**EXERCISE:**
Each line of the data has to be transcribed exactly.

**THE DATA:**
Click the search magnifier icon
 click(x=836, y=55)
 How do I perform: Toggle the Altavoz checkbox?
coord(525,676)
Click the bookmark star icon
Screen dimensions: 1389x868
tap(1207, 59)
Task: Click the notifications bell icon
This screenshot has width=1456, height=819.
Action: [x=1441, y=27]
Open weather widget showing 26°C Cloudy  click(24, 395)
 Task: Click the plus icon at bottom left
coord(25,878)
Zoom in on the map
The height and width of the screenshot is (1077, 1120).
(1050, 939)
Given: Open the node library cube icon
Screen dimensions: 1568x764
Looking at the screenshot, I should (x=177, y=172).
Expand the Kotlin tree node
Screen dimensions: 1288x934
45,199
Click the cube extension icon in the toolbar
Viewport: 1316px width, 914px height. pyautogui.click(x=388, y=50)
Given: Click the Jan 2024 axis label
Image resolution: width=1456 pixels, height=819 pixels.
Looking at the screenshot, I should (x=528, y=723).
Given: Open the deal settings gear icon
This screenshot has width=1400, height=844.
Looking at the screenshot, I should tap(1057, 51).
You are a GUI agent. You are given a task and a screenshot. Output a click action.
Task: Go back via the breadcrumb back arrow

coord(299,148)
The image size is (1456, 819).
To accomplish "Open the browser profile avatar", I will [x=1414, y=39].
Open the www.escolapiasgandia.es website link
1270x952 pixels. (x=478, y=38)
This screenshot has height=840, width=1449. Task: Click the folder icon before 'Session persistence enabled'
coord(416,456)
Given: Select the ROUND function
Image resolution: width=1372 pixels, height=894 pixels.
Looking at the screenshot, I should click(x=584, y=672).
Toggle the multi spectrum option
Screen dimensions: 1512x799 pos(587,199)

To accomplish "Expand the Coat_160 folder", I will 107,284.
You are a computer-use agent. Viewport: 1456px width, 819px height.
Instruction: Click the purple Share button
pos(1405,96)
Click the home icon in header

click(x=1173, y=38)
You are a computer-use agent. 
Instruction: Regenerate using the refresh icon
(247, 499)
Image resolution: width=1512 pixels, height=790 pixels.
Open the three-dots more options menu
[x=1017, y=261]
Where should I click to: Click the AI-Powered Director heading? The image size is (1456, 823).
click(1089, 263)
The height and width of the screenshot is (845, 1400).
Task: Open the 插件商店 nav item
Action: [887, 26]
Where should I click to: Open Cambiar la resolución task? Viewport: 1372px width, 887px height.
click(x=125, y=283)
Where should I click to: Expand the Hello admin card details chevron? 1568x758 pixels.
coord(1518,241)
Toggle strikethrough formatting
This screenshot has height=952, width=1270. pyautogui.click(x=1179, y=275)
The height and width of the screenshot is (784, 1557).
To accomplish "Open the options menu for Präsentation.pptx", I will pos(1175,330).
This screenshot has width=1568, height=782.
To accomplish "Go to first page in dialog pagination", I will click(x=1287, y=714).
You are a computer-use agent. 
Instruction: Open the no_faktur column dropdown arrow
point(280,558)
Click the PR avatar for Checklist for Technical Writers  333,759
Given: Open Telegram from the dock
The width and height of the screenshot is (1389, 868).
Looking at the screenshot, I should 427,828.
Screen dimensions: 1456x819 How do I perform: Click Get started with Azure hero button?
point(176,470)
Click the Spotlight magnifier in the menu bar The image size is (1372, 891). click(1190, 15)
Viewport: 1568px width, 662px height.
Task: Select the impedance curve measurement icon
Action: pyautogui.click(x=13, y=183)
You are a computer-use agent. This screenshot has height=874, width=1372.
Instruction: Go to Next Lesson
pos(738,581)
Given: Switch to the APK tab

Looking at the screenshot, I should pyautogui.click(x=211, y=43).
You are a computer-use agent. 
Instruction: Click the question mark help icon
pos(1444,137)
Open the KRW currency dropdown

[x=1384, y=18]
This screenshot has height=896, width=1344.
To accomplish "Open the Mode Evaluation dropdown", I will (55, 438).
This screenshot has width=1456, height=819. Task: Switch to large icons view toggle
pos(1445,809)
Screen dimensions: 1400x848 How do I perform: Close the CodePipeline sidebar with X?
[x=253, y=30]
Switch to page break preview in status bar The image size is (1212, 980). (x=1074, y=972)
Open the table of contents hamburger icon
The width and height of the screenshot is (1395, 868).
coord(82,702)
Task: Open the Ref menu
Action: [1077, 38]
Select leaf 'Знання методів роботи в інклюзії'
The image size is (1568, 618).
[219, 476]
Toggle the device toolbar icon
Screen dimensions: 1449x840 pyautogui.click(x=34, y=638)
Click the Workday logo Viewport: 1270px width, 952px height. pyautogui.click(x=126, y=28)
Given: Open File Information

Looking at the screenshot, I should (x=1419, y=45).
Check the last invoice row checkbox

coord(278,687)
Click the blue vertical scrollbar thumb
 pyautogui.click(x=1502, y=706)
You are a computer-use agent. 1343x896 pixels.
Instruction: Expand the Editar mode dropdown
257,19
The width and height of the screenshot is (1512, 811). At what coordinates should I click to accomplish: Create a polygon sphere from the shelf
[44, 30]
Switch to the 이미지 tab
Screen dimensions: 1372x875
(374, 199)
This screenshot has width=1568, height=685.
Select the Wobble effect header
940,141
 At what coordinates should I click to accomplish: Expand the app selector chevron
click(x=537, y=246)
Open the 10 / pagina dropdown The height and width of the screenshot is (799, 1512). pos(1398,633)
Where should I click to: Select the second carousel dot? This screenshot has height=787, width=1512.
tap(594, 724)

**YOUR RESPONSE:**
Click the search magnifier icon
 click(x=836, y=55)
 How do I perform: Toggle the Altavoz checkbox?
coord(525,676)
Click the bookmark star icon
Screen dimensions: 1389x868
tap(1207, 59)
Task: Click the notifications bell icon
This screenshot has width=1456, height=819.
Action: [x=1441, y=27]
Open weather widget showing 26°C Cloudy  click(24, 395)
 Task: Click the plus icon at bottom left
coord(25,878)
Zoom in on the map
The height and width of the screenshot is (1077, 1120).
(1050, 939)
Given: Open the node library cube icon
Screen dimensions: 1568x764
Looking at the screenshot, I should (x=177, y=172).
Expand the Kotlin tree node
Screen dimensions: 1288x934
45,199
Click the cube extension icon in the toolbar
Viewport: 1316px width, 914px height. pyautogui.click(x=388, y=50)
Given: Click the Jan 2024 axis label
Image resolution: width=1456 pixels, height=819 pixels.
Looking at the screenshot, I should (x=528, y=723).
Given: Open the deal settings gear icon
This screenshot has width=1400, height=844.
Looking at the screenshot, I should tap(1057, 51).
You are a GUI agent. You are given a task and a screenshot. Output a click action.
Task: Go back via the breadcrumb back arrow

coord(299,148)
The image size is (1456, 819).
To accomplish "Open the browser profile avatar", I will [x=1414, y=39].
Open the www.escolapiasgandia.es website link
1270x952 pixels. (x=478, y=38)
This screenshot has height=840, width=1449. Task: Click the folder icon before 'Session persistence enabled'
coord(416,456)
Given: Select the ROUND function
Image resolution: width=1372 pixels, height=894 pixels.
Looking at the screenshot, I should click(x=584, y=672).
Toggle the multi spectrum option
Screen dimensions: 1512x799 pos(587,199)

To accomplish "Expand the Coat_160 folder", I will 107,284.
You are a computer-use agent. Viewport: 1456px width, 819px height.
Instruction: Click the purple Share button
pos(1405,96)
Click the home icon in header

click(x=1173, y=38)
You are a computer-use agent. 
Instruction: Regenerate using the refresh icon
(247, 499)
Image resolution: width=1512 pixels, height=790 pixels.
Open the three-dots more options menu
[x=1017, y=261]
Where should I click to: Click the AI-Powered Director heading? The image size is (1456, 823).
click(1089, 263)
The height and width of the screenshot is (845, 1400).
Task: Open the 插件商店 nav item
Action: [887, 26]
Where should I click to: Open Cambiar la resolución task? Viewport: 1372px width, 887px height.
click(x=125, y=283)
Where should I click to: Expand the Hello admin card details chevron? 1568x758 pixels.
coord(1518,241)
Toggle strikethrough formatting
This screenshot has height=952, width=1270. pyautogui.click(x=1179, y=275)
The height and width of the screenshot is (784, 1557).
To accomplish "Open the options menu for Präsentation.pptx", I will pos(1175,330).
This screenshot has width=1568, height=782.
To accomplish "Go to first page in dialog pagination", I will click(x=1287, y=714).
You are a computer-use agent. 
Instruction: Open the no_faktur column dropdown arrow
point(280,558)
Click the PR avatar for Checklist for Technical Writers  333,759
Given: Open Telegram from the dock
The width and height of the screenshot is (1389, 868).
Looking at the screenshot, I should 427,828.
Screen dimensions: 1456x819 How do I perform: Click Get started with Azure hero button?
point(176,470)
Click the Spotlight magnifier in the menu bar The image size is (1372, 891). click(1190, 15)
Viewport: 1568px width, 662px height.
Task: Select the impedance curve measurement icon
Action: pyautogui.click(x=13, y=183)
You are a computer-use agent. This screenshot has height=874, width=1372.
Instruction: Go to Next Lesson
pos(738,581)
Given: Switch to the APK tab

Looking at the screenshot, I should pyautogui.click(x=211, y=43).
You are a computer-use agent. 
Instruction: Click the question mark help icon
pos(1444,137)
Open the KRW currency dropdown

[x=1384, y=18]
This screenshot has height=896, width=1344.
To accomplish "Open the Mode Evaluation dropdown", I will (55, 438).
This screenshot has width=1456, height=819. Task: Switch to large icons view toggle
pos(1445,809)
Screen dimensions: 1400x848 How do I perform: Close the CodePipeline sidebar with X?
[x=253, y=30]
Switch to page break preview in status bar The image size is (1212, 980). (x=1074, y=972)
Open the table of contents hamburger icon
The width and height of the screenshot is (1395, 868).
coord(82,702)
Task: Open the Ref menu
Action: [1077, 38]
Select leaf 'Знання методів роботи в інклюзії'
The image size is (1568, 618).
[219, 476]
Toggle the device toolbar icon
Screen dimensions: 1449x840 pyautogui.click(x=34, y=638)
Click the Workday logo Viewport: 1270px width, 952px height. pyautogui.click(x=126, y=28)
Given: Open File Information

Looking at the screenshot, I should (x=1419, y=45).
Check the last invoice row checkbox

coord(278,687)
Click the blue vertical scrollbar thumb
 pyautogui.click(x=1502, y=706)
You are a computer-use agent. 1343x896 pixels.
Instruction: Expand the Editar mode dropdown
257,19
The width and height of the screenshot is (1512, 811). At what coordinates should I click to accomplish: Create a polygon sphere from the shelf
[44, 30]
Switch to the 이미지 tab
Screen dimensions: 1372x875
(374, 199)
This screenshot has width=1568, height=685.
Select the Wobble effect header
940,141
 At what coordinates should I click to accomplish: Expand the app selector chevron
click(x=537, y=246)
Open the 10 / pagina dropdown The height and width of the screenshot is (799, 1512). pos(1398,633)
Where should I click to: Select the second carousel dot? This screenshot has height=787, width=1512.
tap(594, 724)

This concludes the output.